## [Exercise aim]
Could you scale the listing from the line containing "Career Advice (532, 1599)" through the line containing "X (Twitter) (229, 2202)", both ends included, by multiplying every coordinate in the answers by 1.25 and rounding to whole numbers, with halves going up? Keep the request lines in place without changing them, and return only that stretch.

(Element and text position data)
********

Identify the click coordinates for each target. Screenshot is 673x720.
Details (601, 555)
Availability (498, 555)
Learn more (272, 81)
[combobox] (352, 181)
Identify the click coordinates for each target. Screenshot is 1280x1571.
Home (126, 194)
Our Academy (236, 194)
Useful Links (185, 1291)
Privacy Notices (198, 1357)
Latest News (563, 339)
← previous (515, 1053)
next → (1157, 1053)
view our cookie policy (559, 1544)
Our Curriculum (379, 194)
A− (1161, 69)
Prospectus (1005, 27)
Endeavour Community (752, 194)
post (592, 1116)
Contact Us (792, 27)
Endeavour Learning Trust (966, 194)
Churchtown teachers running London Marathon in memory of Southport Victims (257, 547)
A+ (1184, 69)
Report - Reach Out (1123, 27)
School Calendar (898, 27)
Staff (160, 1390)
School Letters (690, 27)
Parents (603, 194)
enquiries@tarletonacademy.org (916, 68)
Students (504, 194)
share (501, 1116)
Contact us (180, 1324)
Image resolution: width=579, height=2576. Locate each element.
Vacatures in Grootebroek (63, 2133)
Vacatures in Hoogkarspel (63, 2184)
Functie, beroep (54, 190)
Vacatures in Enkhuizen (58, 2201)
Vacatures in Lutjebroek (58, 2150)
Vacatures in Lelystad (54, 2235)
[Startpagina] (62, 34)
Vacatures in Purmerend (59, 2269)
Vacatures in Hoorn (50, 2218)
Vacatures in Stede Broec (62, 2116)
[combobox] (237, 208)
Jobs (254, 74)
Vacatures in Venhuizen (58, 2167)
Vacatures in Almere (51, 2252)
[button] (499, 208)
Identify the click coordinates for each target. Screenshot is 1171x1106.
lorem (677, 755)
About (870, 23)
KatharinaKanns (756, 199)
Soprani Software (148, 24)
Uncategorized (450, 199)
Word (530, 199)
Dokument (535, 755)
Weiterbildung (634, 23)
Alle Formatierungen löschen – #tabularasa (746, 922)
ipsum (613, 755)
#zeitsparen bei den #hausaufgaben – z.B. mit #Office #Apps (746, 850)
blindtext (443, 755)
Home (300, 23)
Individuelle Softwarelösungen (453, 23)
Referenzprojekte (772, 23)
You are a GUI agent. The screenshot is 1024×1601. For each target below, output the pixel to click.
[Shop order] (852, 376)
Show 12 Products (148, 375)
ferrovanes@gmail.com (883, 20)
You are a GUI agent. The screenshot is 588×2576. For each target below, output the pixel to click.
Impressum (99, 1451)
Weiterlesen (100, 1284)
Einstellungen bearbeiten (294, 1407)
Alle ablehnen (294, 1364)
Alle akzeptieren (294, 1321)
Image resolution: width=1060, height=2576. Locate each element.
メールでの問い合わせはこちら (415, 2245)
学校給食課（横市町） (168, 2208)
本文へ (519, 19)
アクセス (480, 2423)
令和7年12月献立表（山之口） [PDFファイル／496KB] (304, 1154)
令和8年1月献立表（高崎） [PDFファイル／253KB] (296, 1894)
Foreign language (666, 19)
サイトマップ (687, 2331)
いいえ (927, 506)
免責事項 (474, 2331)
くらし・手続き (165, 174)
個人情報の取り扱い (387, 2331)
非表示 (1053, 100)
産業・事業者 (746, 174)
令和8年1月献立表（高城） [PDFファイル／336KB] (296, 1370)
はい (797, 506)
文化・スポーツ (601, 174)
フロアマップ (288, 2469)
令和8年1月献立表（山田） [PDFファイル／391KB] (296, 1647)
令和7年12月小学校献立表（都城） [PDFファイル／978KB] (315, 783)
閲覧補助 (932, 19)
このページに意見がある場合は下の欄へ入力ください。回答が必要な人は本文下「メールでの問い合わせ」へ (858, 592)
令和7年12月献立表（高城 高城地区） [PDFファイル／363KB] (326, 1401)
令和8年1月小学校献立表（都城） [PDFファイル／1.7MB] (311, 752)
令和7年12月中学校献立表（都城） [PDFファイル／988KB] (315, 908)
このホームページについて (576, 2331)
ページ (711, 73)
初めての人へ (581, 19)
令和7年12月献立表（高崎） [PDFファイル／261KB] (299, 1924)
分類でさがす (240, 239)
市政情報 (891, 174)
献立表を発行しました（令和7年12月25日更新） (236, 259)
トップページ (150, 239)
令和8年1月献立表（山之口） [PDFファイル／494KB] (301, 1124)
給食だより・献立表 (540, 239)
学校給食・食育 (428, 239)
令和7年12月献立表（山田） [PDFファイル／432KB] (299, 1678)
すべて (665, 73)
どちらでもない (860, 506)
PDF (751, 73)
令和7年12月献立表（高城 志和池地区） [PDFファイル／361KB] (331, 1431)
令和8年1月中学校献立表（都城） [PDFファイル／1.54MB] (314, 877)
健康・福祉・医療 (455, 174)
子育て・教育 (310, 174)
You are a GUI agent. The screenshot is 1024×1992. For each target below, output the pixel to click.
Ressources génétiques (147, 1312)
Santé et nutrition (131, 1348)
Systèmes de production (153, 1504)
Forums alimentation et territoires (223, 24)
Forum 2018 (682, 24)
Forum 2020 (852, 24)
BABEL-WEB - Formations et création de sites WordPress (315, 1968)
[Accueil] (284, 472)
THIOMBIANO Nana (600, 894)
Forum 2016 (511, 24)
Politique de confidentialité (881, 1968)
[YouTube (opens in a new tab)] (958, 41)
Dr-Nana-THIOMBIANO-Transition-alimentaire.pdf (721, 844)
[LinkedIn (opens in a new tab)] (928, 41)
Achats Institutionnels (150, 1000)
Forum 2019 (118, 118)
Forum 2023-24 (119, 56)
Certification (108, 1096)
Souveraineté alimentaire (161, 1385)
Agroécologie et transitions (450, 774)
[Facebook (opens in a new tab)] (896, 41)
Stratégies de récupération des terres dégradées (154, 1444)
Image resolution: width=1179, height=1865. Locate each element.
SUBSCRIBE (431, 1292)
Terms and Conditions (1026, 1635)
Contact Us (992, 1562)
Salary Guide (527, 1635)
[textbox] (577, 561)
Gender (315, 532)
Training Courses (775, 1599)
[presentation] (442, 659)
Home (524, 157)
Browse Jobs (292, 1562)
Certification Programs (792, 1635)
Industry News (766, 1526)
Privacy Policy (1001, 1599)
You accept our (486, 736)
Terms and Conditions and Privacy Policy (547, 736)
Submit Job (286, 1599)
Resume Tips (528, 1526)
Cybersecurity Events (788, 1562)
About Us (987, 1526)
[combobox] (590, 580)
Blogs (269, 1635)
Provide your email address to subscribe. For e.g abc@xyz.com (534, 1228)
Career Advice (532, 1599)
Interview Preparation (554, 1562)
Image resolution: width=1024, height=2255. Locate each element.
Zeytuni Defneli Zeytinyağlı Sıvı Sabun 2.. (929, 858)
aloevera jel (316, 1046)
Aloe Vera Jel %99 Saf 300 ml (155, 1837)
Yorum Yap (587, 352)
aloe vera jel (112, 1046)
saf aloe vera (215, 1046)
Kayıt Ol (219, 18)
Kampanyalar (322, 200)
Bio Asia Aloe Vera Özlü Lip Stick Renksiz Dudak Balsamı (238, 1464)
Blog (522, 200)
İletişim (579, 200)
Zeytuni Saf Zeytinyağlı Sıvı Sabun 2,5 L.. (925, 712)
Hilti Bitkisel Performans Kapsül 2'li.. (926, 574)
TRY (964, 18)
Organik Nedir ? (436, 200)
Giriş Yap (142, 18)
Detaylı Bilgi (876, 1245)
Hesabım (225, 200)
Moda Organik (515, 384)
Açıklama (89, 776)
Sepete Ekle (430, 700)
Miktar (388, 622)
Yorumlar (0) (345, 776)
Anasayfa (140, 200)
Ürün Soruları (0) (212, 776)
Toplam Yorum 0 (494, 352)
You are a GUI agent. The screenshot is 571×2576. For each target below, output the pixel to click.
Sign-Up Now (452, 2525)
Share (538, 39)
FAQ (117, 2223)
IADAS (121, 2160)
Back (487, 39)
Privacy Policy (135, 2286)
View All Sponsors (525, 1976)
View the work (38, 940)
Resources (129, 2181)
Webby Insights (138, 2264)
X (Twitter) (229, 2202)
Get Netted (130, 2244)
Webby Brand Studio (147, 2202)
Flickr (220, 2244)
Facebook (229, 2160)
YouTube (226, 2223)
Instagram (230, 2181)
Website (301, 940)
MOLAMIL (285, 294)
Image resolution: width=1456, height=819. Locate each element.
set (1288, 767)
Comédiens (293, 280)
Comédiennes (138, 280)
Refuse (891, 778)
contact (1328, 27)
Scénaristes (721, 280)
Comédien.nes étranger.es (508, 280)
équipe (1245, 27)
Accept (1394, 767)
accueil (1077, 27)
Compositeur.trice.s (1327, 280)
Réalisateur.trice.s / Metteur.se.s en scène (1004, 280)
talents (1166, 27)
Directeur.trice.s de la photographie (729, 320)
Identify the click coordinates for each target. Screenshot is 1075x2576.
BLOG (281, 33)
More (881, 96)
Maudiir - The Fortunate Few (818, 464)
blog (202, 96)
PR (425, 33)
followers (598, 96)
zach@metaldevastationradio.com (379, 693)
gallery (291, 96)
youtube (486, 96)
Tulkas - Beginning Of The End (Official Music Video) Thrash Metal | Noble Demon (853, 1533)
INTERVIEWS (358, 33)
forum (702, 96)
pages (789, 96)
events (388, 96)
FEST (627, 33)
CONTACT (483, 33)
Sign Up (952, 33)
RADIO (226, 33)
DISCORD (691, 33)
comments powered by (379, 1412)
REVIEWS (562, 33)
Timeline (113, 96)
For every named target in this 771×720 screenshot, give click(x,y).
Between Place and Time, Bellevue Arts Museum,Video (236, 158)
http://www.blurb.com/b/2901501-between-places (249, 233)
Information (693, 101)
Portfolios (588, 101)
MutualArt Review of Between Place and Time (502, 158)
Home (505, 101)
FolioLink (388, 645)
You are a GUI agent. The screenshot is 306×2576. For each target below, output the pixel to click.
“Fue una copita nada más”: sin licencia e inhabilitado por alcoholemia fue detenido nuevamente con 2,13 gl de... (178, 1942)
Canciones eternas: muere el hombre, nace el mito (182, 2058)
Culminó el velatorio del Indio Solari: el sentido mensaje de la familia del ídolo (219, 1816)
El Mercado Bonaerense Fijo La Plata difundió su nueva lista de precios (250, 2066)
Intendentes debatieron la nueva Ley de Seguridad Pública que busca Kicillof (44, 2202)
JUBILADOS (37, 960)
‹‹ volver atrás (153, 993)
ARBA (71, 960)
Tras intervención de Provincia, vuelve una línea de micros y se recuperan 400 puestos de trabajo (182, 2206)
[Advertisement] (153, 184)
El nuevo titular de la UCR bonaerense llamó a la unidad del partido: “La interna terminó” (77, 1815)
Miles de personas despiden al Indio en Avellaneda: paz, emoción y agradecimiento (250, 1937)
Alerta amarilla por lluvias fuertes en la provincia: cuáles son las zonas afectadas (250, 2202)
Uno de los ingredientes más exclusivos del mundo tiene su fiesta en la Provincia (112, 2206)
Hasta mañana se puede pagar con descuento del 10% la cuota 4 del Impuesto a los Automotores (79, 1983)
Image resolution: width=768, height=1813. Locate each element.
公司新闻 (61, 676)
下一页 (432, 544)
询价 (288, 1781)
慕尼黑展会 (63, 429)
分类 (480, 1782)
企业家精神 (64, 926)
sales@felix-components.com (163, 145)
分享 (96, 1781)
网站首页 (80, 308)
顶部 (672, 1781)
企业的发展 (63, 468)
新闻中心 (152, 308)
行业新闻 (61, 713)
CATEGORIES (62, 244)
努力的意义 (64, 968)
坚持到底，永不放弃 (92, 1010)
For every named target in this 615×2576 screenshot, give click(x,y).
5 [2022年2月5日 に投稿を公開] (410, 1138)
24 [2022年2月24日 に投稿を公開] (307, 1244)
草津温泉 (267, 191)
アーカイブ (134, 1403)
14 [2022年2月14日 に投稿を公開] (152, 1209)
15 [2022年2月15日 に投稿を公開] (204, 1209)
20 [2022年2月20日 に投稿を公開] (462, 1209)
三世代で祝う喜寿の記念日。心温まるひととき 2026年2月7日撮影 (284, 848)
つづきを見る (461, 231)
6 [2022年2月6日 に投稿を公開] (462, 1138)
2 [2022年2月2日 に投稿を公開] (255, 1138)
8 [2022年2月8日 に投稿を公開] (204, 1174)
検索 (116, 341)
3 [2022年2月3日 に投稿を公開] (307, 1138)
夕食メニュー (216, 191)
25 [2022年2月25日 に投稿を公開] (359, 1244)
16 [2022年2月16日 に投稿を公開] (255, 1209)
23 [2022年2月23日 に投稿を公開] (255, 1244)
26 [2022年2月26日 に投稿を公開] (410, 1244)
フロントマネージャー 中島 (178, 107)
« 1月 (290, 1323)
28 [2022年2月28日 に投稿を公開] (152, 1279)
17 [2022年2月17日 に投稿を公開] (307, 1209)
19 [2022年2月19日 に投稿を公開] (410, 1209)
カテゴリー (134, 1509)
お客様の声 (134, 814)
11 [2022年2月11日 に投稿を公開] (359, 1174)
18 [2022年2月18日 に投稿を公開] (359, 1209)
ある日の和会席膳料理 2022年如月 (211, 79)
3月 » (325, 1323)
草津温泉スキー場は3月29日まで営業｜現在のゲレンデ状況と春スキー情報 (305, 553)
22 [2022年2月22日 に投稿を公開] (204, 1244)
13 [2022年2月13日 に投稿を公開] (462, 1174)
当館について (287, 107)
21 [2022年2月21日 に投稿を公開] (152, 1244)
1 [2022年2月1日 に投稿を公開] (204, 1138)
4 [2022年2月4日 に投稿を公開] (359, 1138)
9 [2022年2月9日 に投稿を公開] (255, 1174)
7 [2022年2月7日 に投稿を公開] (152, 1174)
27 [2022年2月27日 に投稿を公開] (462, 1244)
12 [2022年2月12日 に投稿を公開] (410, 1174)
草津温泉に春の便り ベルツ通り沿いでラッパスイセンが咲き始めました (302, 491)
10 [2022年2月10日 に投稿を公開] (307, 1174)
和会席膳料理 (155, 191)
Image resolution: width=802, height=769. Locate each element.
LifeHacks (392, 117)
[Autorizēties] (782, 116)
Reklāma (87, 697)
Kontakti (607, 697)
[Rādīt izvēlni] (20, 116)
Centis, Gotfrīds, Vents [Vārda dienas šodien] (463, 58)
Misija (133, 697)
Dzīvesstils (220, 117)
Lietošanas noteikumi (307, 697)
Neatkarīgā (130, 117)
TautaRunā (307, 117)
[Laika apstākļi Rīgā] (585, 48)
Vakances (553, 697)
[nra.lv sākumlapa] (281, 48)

********

## [Worked answer]
Career Advice (665, 1999)
Interview Preparation (693, 1953)
Image resolution: width=1024, height=2255. Locate each element.
Zeytuni Defneli Zeytinyağlı Sıvı Sabun 2.. (1161, 1073)
aloevera jel (395, 1308)
Aloe Vera Jel %99 Saf 300 ml (194, 2296)
Yorum Yap (734, 440)
aloe vera jel (140, 1308)
saf aloe vera (269, 1308)
Kayıt Ol (274, 23)
Kampanyalar (403, 250)
Bio Asia Aloe Vera Özlü Lip Stick Renksiz Dudak Balsamı (298, 1830)
Blog (653, 250)
İletişim (724, 250)
Zeytuni Saf Zeytinyağlı Sıvı Sabun 2,5 L.. (1156, 890)
Hilti Bitkisel Performans Kapsül 2'li.. (1158, 718)
TRY (1205, 23)
Organik Nedir ? (545, 250)
Giriş Yap (178, 23)
Detaylı Bilgi (1095, 1556)
Hesabım (281, 250)
Moda Organik (644, 480)
Açıklama (111, 970)
Sepete Ekle (538, 875)
Miktar (485, 778)
Yorumlar (0) (431, 970)
Anasayfa (175, 250)
Ürün Soruları (0) (265, 970)
Toplam Yorum 0 (618, 440)
You are a GUI agent. The screenshot is 571×2576. For each target below, output the pixel to click.
Sign-Up Now (565, 3156)
Share (673, 49)
FAQ (146, 2779)
IADAS (151, 2700)
Back (609, 49)
Privacy Policy (169, 2858)
View All Sponsors (656, 2470)
View the work (48, 1175)
Resources (161, 2726)
Webby Insights (173, 2830)
X (Twitter) (286, 2753)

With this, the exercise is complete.